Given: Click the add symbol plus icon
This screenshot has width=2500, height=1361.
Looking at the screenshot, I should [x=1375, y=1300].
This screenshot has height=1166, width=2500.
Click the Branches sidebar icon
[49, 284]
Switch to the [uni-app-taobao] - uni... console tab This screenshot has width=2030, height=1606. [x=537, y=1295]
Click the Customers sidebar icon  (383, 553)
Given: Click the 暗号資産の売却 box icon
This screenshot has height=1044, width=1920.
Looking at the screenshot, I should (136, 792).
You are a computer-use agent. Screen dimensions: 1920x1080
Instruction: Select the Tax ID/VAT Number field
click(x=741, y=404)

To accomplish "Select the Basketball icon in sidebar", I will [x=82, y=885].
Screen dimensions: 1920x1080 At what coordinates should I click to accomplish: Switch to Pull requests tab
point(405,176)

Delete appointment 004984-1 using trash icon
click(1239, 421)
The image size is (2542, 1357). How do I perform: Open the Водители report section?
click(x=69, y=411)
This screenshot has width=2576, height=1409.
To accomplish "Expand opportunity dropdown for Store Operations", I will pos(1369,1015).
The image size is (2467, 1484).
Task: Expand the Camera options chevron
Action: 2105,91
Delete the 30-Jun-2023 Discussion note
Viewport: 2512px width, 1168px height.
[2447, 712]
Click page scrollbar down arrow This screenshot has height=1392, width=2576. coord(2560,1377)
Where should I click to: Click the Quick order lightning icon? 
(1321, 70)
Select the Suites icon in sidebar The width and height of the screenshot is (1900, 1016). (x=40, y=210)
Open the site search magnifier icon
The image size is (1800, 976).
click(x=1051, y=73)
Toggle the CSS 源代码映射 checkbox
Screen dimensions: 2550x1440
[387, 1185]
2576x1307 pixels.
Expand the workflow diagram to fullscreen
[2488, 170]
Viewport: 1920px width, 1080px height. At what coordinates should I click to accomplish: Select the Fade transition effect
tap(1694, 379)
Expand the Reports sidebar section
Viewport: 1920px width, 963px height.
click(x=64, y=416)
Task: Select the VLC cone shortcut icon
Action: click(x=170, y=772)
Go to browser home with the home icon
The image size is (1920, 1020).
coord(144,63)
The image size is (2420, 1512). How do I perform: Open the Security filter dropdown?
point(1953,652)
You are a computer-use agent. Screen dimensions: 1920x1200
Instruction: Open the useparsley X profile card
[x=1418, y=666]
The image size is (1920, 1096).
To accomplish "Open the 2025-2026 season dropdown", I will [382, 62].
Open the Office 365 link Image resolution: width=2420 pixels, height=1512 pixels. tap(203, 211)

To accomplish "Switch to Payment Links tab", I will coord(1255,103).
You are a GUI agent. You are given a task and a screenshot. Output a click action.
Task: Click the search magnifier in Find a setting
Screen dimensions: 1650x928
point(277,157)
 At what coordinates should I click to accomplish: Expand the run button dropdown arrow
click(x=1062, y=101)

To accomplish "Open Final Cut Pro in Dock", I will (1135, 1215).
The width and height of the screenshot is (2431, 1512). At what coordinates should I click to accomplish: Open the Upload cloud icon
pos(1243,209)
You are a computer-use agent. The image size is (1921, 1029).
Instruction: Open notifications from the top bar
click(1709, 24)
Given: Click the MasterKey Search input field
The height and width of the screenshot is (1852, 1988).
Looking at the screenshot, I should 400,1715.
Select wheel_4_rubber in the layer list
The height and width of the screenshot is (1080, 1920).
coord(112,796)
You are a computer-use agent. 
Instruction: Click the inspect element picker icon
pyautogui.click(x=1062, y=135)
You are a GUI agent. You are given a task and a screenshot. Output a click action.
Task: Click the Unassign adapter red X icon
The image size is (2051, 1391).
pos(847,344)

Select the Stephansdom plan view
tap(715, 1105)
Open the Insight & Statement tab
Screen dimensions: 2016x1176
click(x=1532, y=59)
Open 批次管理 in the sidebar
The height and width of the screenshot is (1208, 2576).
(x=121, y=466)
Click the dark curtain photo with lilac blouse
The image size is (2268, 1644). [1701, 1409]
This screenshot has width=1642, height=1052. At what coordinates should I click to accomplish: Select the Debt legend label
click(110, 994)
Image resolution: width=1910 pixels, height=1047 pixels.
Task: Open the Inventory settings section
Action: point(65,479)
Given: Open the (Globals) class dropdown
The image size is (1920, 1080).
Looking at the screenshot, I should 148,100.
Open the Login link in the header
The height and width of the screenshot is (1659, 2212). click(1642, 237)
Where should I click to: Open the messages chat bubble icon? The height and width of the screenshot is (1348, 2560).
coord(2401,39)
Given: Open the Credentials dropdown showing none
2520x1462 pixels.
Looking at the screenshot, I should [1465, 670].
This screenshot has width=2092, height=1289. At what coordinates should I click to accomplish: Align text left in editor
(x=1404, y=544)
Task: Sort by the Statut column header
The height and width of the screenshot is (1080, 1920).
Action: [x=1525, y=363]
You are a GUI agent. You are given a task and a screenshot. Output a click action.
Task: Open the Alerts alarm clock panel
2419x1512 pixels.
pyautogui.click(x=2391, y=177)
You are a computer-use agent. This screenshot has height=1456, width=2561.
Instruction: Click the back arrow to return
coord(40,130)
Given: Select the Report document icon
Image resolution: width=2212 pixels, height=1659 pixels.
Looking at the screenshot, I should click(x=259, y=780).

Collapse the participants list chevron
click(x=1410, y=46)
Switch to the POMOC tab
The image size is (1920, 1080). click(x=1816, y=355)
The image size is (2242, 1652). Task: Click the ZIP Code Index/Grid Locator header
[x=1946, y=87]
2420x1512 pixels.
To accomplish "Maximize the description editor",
━━━━━━
## [WORK INSTRUCTION]
In the entries above, please find the line with "Toggle the CSS 源代码映射 checkbox" and the line with "You are a computer-use agent. Screen dimensions: 1920x1200", then write out exactly those two lines and every line between them, and nothing more.

## [COMPLETED TASK]
Toggle the CSS 源代码映射 checkbox
Screen dimensions: 2550x1440
[387, 1185]
2576x1307 pixels.
Expand the workflow diagram to fullscreen
[2488, 170]
Viewport: 1920px width, 1080px height. At what coordinates should I click to accomplish: Select the Fade transition effect
tap(1694, 379)
Expand the Reports sidebar section
Viewport: 1920px width, 963px height.
click(x=64, y=416)
Task: Select the VLC cone shortcut icon
Action: click(x=170, y=772)
Go to browser home with the home icon
The image size is (1920, 1020).
coord(144,63)
The image size is (2420, 1512). How do I perform: Open the Security filter dropdown?
point(1953,652)
You are a computer-use agent. Screen dimensions: 1920x1200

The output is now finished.